PROMPT: Can you repeat all of the data that follows, line for line, without changing anything?

ENTRIES:
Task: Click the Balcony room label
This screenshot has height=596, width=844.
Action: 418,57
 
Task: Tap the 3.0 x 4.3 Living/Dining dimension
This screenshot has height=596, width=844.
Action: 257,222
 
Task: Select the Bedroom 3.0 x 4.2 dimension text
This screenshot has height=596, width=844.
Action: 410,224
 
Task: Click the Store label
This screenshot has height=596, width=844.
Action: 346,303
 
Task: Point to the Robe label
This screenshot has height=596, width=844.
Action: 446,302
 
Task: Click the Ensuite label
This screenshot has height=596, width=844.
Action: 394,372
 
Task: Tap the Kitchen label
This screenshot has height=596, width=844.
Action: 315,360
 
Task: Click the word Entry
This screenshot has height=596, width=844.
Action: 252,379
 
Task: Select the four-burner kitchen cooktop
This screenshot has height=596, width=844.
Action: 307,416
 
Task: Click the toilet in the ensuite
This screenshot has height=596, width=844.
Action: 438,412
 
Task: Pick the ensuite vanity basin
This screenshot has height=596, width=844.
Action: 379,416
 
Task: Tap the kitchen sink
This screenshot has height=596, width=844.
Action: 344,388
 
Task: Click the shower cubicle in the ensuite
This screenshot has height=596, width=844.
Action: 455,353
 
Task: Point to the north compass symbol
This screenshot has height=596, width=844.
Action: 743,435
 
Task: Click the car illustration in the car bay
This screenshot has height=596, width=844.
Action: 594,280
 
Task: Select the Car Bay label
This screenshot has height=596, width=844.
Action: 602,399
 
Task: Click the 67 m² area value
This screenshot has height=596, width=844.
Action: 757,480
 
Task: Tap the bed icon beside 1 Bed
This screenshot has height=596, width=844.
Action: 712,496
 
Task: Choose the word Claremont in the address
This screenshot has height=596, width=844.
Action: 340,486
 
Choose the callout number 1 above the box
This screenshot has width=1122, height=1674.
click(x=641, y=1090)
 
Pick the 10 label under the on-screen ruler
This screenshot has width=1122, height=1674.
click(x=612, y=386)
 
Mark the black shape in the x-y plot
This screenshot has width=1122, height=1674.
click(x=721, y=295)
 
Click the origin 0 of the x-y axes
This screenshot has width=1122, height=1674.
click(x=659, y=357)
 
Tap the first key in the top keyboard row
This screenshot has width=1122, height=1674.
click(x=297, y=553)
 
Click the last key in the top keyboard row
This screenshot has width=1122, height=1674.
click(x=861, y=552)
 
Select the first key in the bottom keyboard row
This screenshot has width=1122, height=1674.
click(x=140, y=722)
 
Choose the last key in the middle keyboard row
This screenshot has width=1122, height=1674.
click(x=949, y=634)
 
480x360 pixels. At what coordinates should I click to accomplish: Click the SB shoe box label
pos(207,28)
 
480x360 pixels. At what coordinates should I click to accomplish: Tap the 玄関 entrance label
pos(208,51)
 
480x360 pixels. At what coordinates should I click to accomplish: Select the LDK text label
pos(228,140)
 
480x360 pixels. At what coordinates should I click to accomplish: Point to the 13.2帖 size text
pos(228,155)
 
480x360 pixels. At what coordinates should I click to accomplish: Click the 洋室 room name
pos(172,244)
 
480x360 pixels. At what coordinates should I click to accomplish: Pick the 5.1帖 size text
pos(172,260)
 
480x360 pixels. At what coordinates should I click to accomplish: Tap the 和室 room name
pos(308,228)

TASK OUTPUT:
Task: Click the Balcony room label
This screenshot has height=596, width=844.
Action: 418,57
 
Task: Tap the 3.0 x 4.3 Living/Dining dimension
This screenshot has height=596, width=844.
Action: 257,222
 
Task: Select the Bedroom 3.0 x 4.2 dimension text
This screenshot has height=596, width=844.
Action: 410,224
 
Task: Click the Store label
This screenshot has height=596, width=844.
Action: 346,303
 
Task: Point to the Robe label
This screenshot has height=596, width=844.
Action: 446,302
 
Task: Click the Ensuite label
This screenshot has height=596, width=844.
Action: 394,372
 
Task: Tap the Kitchen label
This screenshot has height=596, width=844.
Action: 315,360
 
Task: Click the word Entry
This screenshot has height=596, width=844.
Action: 252,379
 
Task: Select the four-burner kitchen cooktop
This screenshot has height=596, width=844.
Action: 307,416
 
Task: Click the toilet in the ensuite
This screenshot has height=596, width=844.
Action: 438,412
 
Task: Pick the ensuite vanity basin
This screenshot has height=596, width=844.
Action: 379,416
 
Task: Tap the kitchen sink
This screenshot has height=596, width=844.
Action: 344,388
 
Task: Click the shower cubicle in the ensuite
This screenshot has height=596, width=844.
Action: 455,353
 
Task: Point to the north compass symbol
This screenshot has height=596, width=844.
Action: 743,435
 
Task: Click the car illustration in the car bay
This screenshot has height=596, width=844.
Action: 594,280
 
Task: Select the Car Bay label
This screenshot has height=596, width=844.
Action: 602,399
 
Task: Click the 67 m² area value
This screenshot has height=596, width=844.
Action: 757,480
 
Task: Tap the bed icon beside 1 Bed
This screenshot has height=596, width=844.
Action: 712,496
 
Task: Choose the word Claremont in the address
This screenshot has height=596, width=844.
Action: 340,486
 
Choose the callout number 1 above the box
This screenshot has width=1122, height=1674.
click(x=641, y=1090)
 
Pick the 10 label under the on-screen ruler
This screenshot has width=1122, height=1674.
click(x=612, y=386)
 
Mark the black shape in the x-y plot
This screenshot has width=1122, height=1674.
click(x=721, y=295)
 
Click the origin 0 of the x-y axes
This screenshot has width=1122, height=1674.
click(x=659, y=357)
 
Tap the first key in the top keyboard row
This screenshot has width=1122, height=1674.
click(x=297, y=553)
 
Click the last key in the top keyboard row
This screenshot has width=1122, height=1674.
click(x=861, y=552)
 
Select the first key in the bottom keyboard row
This screenshot has width=1122, height=1674.
click(x=140, y=722)
 
Choose the last key in the middle keyboard row
This screenshot has width=1122, height=1674.
click(x=949, y=634)
 
480x360 pixels. At what coordinates should I click to accomplish: Click the SB shoe box label
pos(207,28)
 
480x360 pixels. At what coordinates should I click to accomplish: Tap the 玄関 entrance label
pos(208,51)
 
480x360 pixels. At what coordinates should I click to accomplish: Select the LDK text label
pos(228,140)
 
480x360 pixels. At what coordinates should I click to accomplish: Point to the 13.2帖 size text
pos(228,155)
 
480x360 pixels. At what coordinates should I click to accomplish: Click the 洋室 room name
pos(172,244)
 
480x360 pixels. At what coordinates should I click to accomplish: Pick the 5.1帖 size text
pos(172,260)
 
480x360 pixels. At what coordinates should I click to accomplish: Tap the 和室 room name
pos(308,228)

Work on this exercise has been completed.